[Stored items]
◇ ◇ ◇ ◇
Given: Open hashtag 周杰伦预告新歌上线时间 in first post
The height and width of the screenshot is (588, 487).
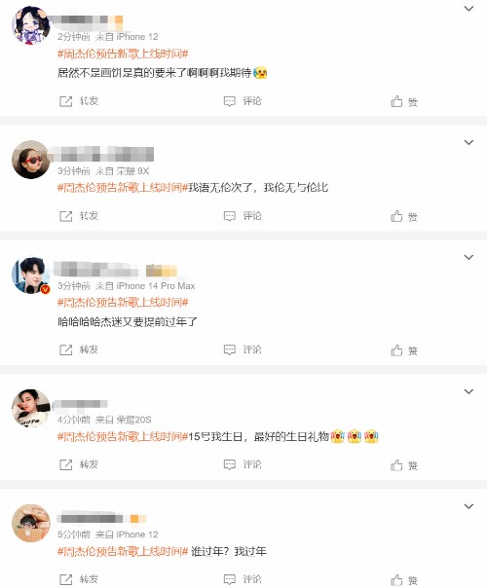Looking at the screenshot, I should coord(123,54).
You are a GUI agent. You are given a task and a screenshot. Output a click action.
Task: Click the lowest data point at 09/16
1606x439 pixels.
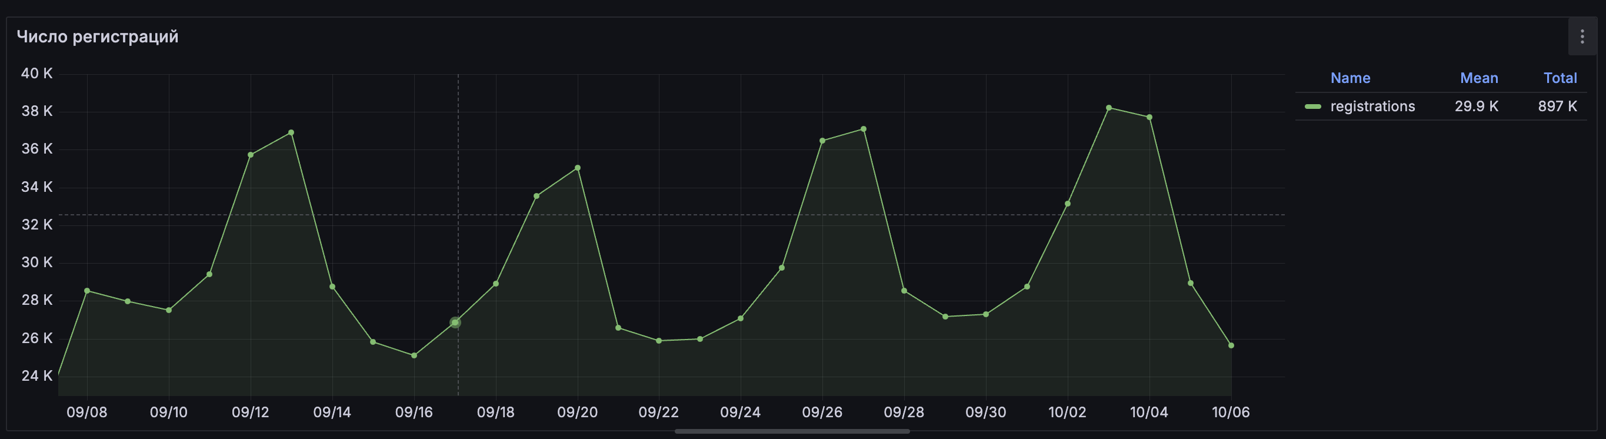point(414,355)
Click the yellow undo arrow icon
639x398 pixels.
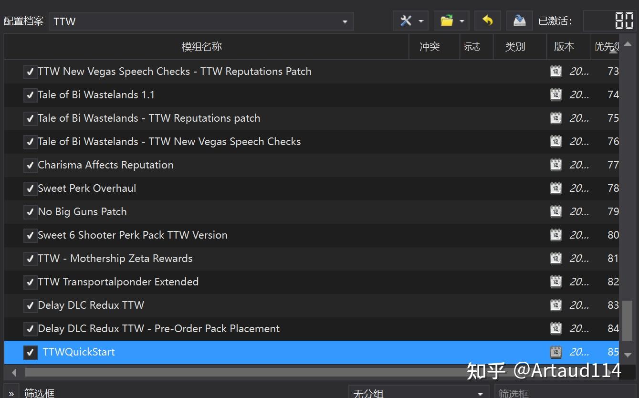487,21
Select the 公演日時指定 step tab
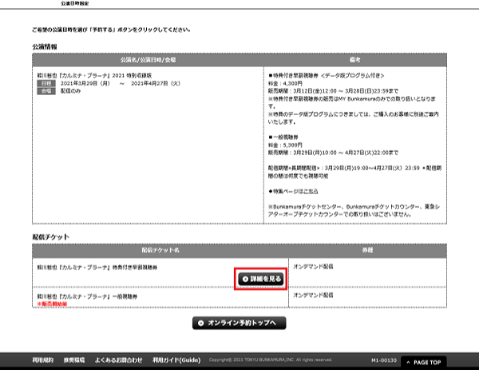The image size is (479, 370). click(x=76, y=3)
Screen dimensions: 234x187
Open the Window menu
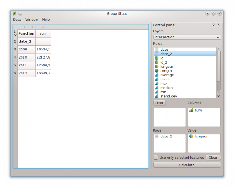[32, 19]
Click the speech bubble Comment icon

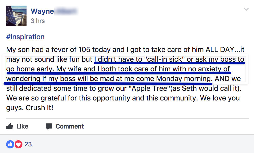point(49,126)
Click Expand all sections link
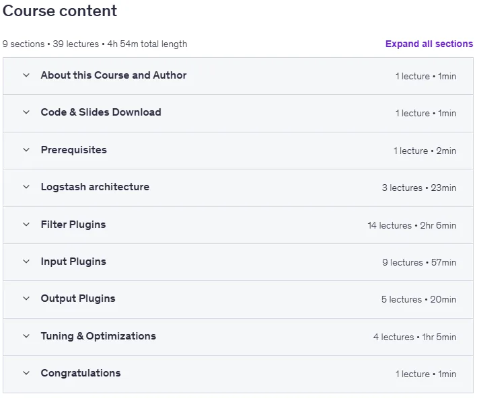This screenshot has height=398, width=477. 429,44
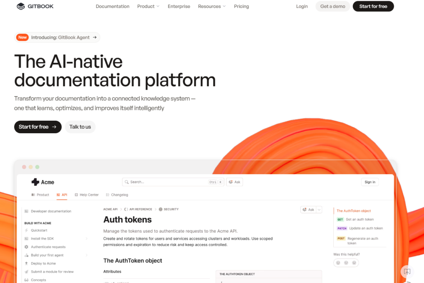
◇ ◇ ◇ ◇
--- Work to complete ---
Write out the entries above word for word. Do not include the pictures.

--- Response to this task ---
Given: Open hashtag 周杰伦预告新歌上线时间 in first post
The height and width of the screenshot is (588, 487).
Looking at the screenshot, I should coord(123,54).
You are a GUI agent. You are given a task and a screenshot. Output a click action.
Task: Click the lowest data point at 09/16
1606x439 pixels.
point(414,355)
Click the yellow undo arrow icon
639x398 pixels.
487,21
Select the 公演日時指定 step tab
The image size is (479, 370). click(x=76, y=3)
Screen dimensions: 234x187
Open the Window menu
[32, 19]
Click the speech bubble Comment icon

point(49,126)
Click Expand all sections link
This screenshot has height=398, width=477. 429,44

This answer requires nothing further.